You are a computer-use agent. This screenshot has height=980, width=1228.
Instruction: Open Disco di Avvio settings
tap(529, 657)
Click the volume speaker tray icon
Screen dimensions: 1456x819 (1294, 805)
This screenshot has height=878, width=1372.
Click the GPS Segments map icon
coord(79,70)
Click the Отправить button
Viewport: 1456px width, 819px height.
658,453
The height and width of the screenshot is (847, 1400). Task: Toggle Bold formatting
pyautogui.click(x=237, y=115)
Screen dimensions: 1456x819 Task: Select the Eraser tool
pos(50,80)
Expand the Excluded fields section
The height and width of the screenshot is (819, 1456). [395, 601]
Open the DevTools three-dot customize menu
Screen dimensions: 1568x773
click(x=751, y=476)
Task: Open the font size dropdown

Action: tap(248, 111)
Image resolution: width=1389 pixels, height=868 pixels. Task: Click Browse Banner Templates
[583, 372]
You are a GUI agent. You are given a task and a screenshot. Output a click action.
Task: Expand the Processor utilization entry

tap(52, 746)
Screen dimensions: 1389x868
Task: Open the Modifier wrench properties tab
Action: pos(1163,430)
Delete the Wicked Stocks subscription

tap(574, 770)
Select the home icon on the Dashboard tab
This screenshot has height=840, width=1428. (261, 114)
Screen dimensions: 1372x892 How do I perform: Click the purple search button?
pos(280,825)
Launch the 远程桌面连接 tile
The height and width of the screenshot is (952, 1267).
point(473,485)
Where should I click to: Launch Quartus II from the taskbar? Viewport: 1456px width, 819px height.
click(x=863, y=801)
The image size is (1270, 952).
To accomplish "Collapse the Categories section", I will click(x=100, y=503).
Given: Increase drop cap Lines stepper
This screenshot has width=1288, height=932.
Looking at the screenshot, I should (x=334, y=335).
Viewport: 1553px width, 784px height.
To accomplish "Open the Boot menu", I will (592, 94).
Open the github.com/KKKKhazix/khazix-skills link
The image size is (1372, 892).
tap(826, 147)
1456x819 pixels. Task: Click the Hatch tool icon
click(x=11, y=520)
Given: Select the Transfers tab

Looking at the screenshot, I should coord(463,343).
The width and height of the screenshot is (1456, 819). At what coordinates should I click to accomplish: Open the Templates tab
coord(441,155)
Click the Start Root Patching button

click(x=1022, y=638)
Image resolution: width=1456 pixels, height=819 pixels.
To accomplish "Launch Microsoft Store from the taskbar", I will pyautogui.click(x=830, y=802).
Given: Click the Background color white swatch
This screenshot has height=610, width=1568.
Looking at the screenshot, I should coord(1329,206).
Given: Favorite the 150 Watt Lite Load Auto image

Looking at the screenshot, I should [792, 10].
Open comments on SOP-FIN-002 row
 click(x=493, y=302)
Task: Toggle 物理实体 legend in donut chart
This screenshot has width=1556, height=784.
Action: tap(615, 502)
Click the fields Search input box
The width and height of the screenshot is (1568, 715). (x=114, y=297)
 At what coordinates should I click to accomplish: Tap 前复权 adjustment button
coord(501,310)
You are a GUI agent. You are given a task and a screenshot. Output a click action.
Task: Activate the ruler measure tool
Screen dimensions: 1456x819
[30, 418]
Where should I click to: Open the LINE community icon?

——

Work required>
Every entry in the listing above is to be repeated verbatim.

Solution to the problem>
You are a computer-use agent. This screenshot has height=980, width=1228.
Instruction: Open Disco di Avvio settings
tap(529, 657)
Click the volume speaker tray icon
Screen dimensions: 1456x819 (1294, 805)
This screenshot has height=878, width=1372.
Click the GPS Segments map icon
coord(79,70)
Click the Отправить button
Viewport: 1456px width, 819px height.
658,453
The height and width of the screenshot is (847, 1400). Task: Toggle Bold formatting
pyautogui.click(x=237, y=115)
Screen dimensions: 1456x819 Task: Select the Eraser tool
pos(50,80)
Expand the Excluded fields section
The height and width of the screenshot is (819, 1456). [395, 601]
Open the DevTools three-dot customize menu
Screen dimensions: 1568x773
click(x=751, y=476)
Task: Open the font size dropdown

Action: tap(248, 111)
Image resolution: width=1389 pixels, height=868 pixels. Task: Click Browse Banner Templates
[583, 372]
You are a GUI agent. You are given a task and a screenshot. Output a click action.
Task: Expand the Processor utilization entry

tap(52, 746)
Screen dimensions: 1389x868
Task: Open the Modifier wrench properties tab
Action: pos(1163,430)
Delete the Wicked Stocks subscription

tap(574, 770)
Select the home icon on the Dashboard tab
This screenshot has height=840, width=1428. (261, 114)
Screen dimensions: 1372x892 How do I perform: Click the purple search button?
pos(280,825)
Launch the 远程桌面连接 tile
The height and width of the screenshot is (952, 1267).
point(473,485)
Where should I click to: Launch Quartus II from the taskbar? Viewport: 1456px width, 819px height.
click(x=863, y=801)
The image size is (1270, 952).
To accomplish "Collapse the Categories section", I will click(x=100, y=503).
Given: Increase drop cap Lines stepper
This screenshot has width=1288, height=932.
Looking at the screenshot, I should (x=334, y=335).
Viewport: 1553px width, 784px height.
To accomplish "Open the Boot menu", I will (592, 94).
Open the github.com/KKKKhazix/khazix-skills link
The image size is (1372, 892).
tap(826, 147)
1456x819 pixels. Task: Click the Hatch tool icon
click(x=11, y=520)
Given: Select the Transfers tab

Looking at the screenshot, I should coord(463,343).
The width and height of the screenshot is (1456, 819). At what coordinates should I click to accomplish: Open the Templates tab
coord(441,155)
Click the Start Root Patching button

click(x=1022, y=638)
Image resolution: width=1456 pixels, height=819 pixels.
To accomplish "Launch Microsoft Store from the taskbar", I will pyautogui.click(x=830, y=802).
Given: Click the Background color white swatch
This screenshot has height=610, width=1568.
Looking at the screenshot, I should coord(1329,206).
Given: Favorite the 150 Watt Lite Load Auto image

Looking at the screenshot, I should [792, 10].
Open comments on SOP-FIN-002 row
 click(x=493, y=302)
Task: Toggle 物理实体 legend in donut chart
This screenshot has width=1556, height=784.
Action: tap(615, 502)
Click the fields Search input box
The width and height of the screenshot is (1568, 715). (x=114, y=297)
 At what coordinates should I click to accomplish: Tap 前复权 adjustment button
coord(501,310)
You are a GUI agent. You are given a task and a screenshot. Output a click action.
Task: Activate the ruler measure tool
Screen dimensions: 1456x819
[30, 418]
Where should I click to: Open the LINE community icon?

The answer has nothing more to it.